Die Sache hatte nur einen kleinen Haken: Die Sonne schien nämlich ebenfalls in den Wintergarten und deswegen war der Schluß kompletter Unsinn. Um eine wissenschaftlich korrekte Aussage zu ermöglichen, müssen alle Faktoren oder zumindest die wesentlichen davon bekannt sein. Und diese Garantie kann Dir kein seriöser Wissenschaftler geben.
Daher ist nur folgendes sicher: CO2 erhöht die Planetentemperatur. Der Mensch emittiert (Industrie, Technik) mehr CO2 als andere Tiere. Das heißt, aus rein technologischen Gründen hat der Mensch einen höheren Anteil je Kopf am Klimawandel als andere Lebewesen. Das ist gesichert.
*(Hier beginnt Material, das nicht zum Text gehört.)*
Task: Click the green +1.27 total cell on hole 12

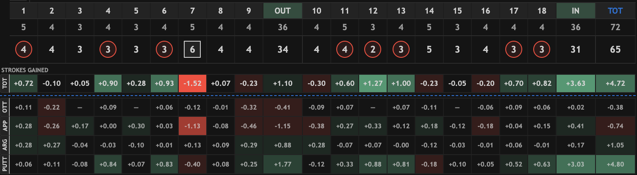Action: (373, 84)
Was nicht sicher ist, ist die Höhe dieses Anteils am gesamten Klimawandel. Denn um hier eine Aussage treffen zu können, müßten alle Faktoren, die den Klimawandel begünstigen, bekannt sein und dessen Wirkung auf die Temperatur. Bekannt ist nach heutigem Stand der Kenntnisse (kann morgen schon wieder anders sein), daß der größte Anteil am Klimawandel Wasserdampf ist. Je heißer es wird, desto mehr Wasser kann verdunsten, was die Erwärmung wiederum weiter anfacht - ein Lawineneffekt. Bekannt sind auch katastrophale Effekte durch Methan, welches leider sehr unkontrolliert durch menschgemachte Pipelines und menschgemachtes Fracking in die Atmosphäre gelangt. Dito bei menschgemachten Industriegasen wie SF6 oder menschgemachten Kühlmitteln, die von menschgemachten Klimaanlagen auf menschgemachten Müllkippen verrosten, bis die Gase entweichen.
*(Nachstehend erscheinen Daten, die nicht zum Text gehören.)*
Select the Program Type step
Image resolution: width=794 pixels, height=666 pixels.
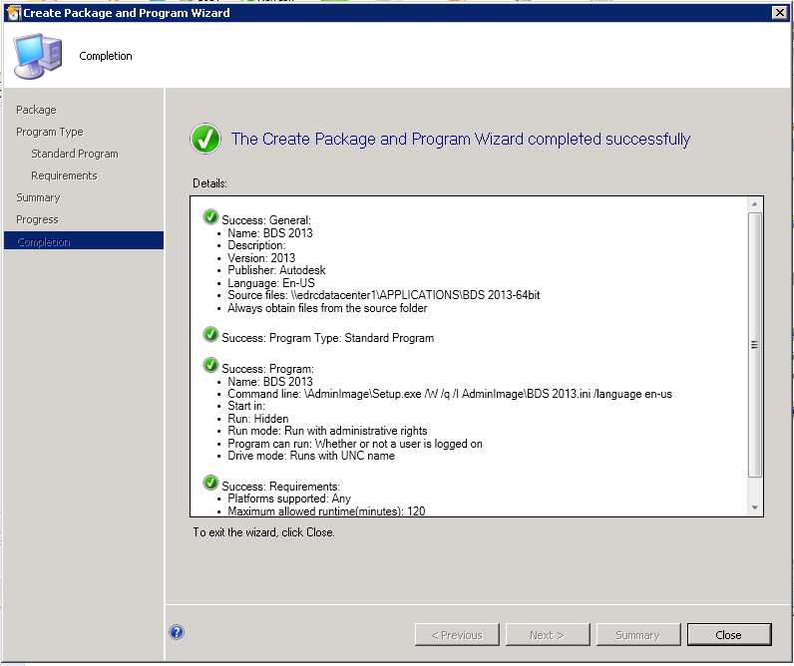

CO2 wäre in meinen Augen noch das geringste Problem. Um CO2 einzusparen, müßten wir nur mehr Böden mit Beton versiegeln (z.B. für Windräder) die Bodenversiegelung so weit es geht reduzieren und Wälder und Natur so gut es geht schonen. Einen intakten Wald, der ja letztendlich CO2 speichert, zu roden und dann dort eine Autofabrik zu errichten, halte ich nicht für zielführend. (Die Bodenversiegelung wird beim Thema Wasser und Hochwasser noch eine weitere Rolle spielen, aber das ist ein anderes Thema.)
Lösungsansatz:
Immer dann, wenn man Dinge, die die Umwelt und das Klima belasten, sorg- und sparsam einsetzt, machen wir zumindest mal nichts falsch. Wenn wir aber wirtschaftlichen Selbstmord begehen, dann sind wir für andere Länder alles mögliche, aber mit Sicherheit kein Vorbild. Erfolgreichen Umwelt- und Klimaschutz kann es meiner Ansicht nach nur mit einer Steigerung des Wohlstands geben. Wer eine PV-Anlage auf dem Dach oder auf dem Balkon hat, gewinnt ein Stück Unabhängigkeit und das ist nichts anderes als Wohlstandssteigerung. Wenn man nicht die ganze Natur versiegelt und sich auch Erholungsgebiete schafft, dann steigert das genauso den Wohlstand wie wenn es kein Hochwasser mehr gäbe. In genau diese Richtung muß es laufen, dann funktioniert es. Aber ein Abschalten der weltsichersten Kernkraftwerke zugunsten von Kohlekraft würde ich höflich formuliert als "unüberlegt" bezeichnen.
Und wie gesagt: Die allermeiste Klimaerwärmung stammt vom Wasserdampf, bei dem natürlich auch die menschgemachten Kühltürme der Kraftwerke (auch Kernkraft!) einen gewissen Anteil haben.